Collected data
'''

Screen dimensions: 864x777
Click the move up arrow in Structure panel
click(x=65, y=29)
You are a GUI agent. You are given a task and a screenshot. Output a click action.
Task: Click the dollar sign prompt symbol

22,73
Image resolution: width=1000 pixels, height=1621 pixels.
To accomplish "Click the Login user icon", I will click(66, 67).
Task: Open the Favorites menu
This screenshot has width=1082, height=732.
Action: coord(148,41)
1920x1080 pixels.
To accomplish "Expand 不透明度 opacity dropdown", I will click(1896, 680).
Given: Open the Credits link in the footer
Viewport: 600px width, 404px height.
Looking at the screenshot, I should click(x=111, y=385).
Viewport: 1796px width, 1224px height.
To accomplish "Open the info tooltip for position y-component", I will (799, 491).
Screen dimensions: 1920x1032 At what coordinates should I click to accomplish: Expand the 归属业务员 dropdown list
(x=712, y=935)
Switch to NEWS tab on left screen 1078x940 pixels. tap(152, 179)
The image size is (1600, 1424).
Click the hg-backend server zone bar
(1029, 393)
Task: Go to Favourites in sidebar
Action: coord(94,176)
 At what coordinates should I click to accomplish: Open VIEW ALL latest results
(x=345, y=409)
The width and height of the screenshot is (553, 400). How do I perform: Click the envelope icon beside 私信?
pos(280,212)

'''

## Try it:
Above are the records; report each line in them that includes the word "pixels".

## Exercise response:
Image resolution: width=1000 pixels, height=1621 pixels.
1920x1080 pixels.
Switch to NEWS tab on left screen 1078x940 pixels. tap(152, 179)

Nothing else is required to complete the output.